━━━━━ 原文 ━━━━━

1.3統計學方法采用SAS8.02統計軟件。兩種蛋白在兩獨立樣本(觀察組和對照組)等級資料的分析應用Wilcoxon 秩和檢驗；兩種蛋白在兩個樣本中的相關性采用Spearman等級相關進行分析。P<0.05為差異有統計學意義。

2結果

2.1兩組Foxp3蛋白表達陽性率觀察組40例，Foxp3蛋白表達陽性31例，其中13例+++，8例++，10例+，總體陽性率為77.5%。對照組38例，Foxp3蛋白表達陽性18例，其中1例+++，5例++，12例+，總體陽性率為47.4%。觀察組Foxp3蛋白表達陽性率高于對照組(Z=-3.687，P<0.05)。

2.2兩組RORγt蛋白表達陽性率觀察組40例，RORγt蛋白表達陽性30例，其中11例++，19例+，總體陽性率為75.0%。對照組38例，RORγt蛋白表達陽性17例，其中6例++，11例+，總體陽性率為44.74%。觀察組RORγt蛋白表達陽性率高于對照組(Z=-2.497，P<0.05)。

2.3Foxp3蛋白與RORγt蛋白表達的相關性觀察組卵巢子宮內膜異位病灶組織中Foxp3蛋白與RORγt蛋白表達相關(r=0.746，P<0.05)；對照組正常子宮內膜組織中Foxp3蛋白與RORγt蛋白表達也存在相關性(r=0.545，P<0.05)。

━━━━━ 数据 ━━━━━

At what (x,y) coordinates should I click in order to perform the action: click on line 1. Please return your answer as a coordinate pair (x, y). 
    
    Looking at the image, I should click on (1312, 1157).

━━━━━

■ 任务说明 ■
请将上方的原文从头到尾原样完整输出。

■ 任务输出 ■
1.3統計學方法采用SAS8.02統計軟件。兩種蛋白在兩獨立樣本(觀察組和對照組)等級資料的分析應用Wilcoxon 秩和檢驗；兩種蛋白在兩個樣本中的相關性采用Spearman等級相關進行分析。P<0.05為差異有統計學意義。

2結果

2.1兩組Foxp3蛋白表達陽性率觀察組40例，Foxp3蛋白表達陽性31例，其中13例+++，8例++，10例+，總體陽性率為77.5%。對照組38例，Foxp3蛋白表達陽性18例，其中1例+++，5例++，12例+，總體陽性率為47.4%。觀察組Foxp3蛋白表達陽性率高于對照組(Z=-3.687，P<0.05)。

2.2兩組RORγt蛋白表達陽性率觀察組40例，RORγt蛋白表達陽性30例，其中11例++，19例+，總體陽性率為75.0%。對照組38例，RORγt蛋白表達陽性17例，其中6例++，11例+，總體陽性率為44.74%。觀察組RORγt蛋白表達陽性率高于對照組(Z=-2.497，P<0.05)。

2.3Foxp3蛋白與RORγt蛋白表達的相關性觀察組卵巢子宮內膜異位病灶組織中Foxp3蛋白與RORγt蛋白表達相關(r=0.746，P<0.05)；對照組正常子宮內膜組織中Foxp3蛋白與RORγt蛋白表達也存在相關性(r=0.545，P<0.05)。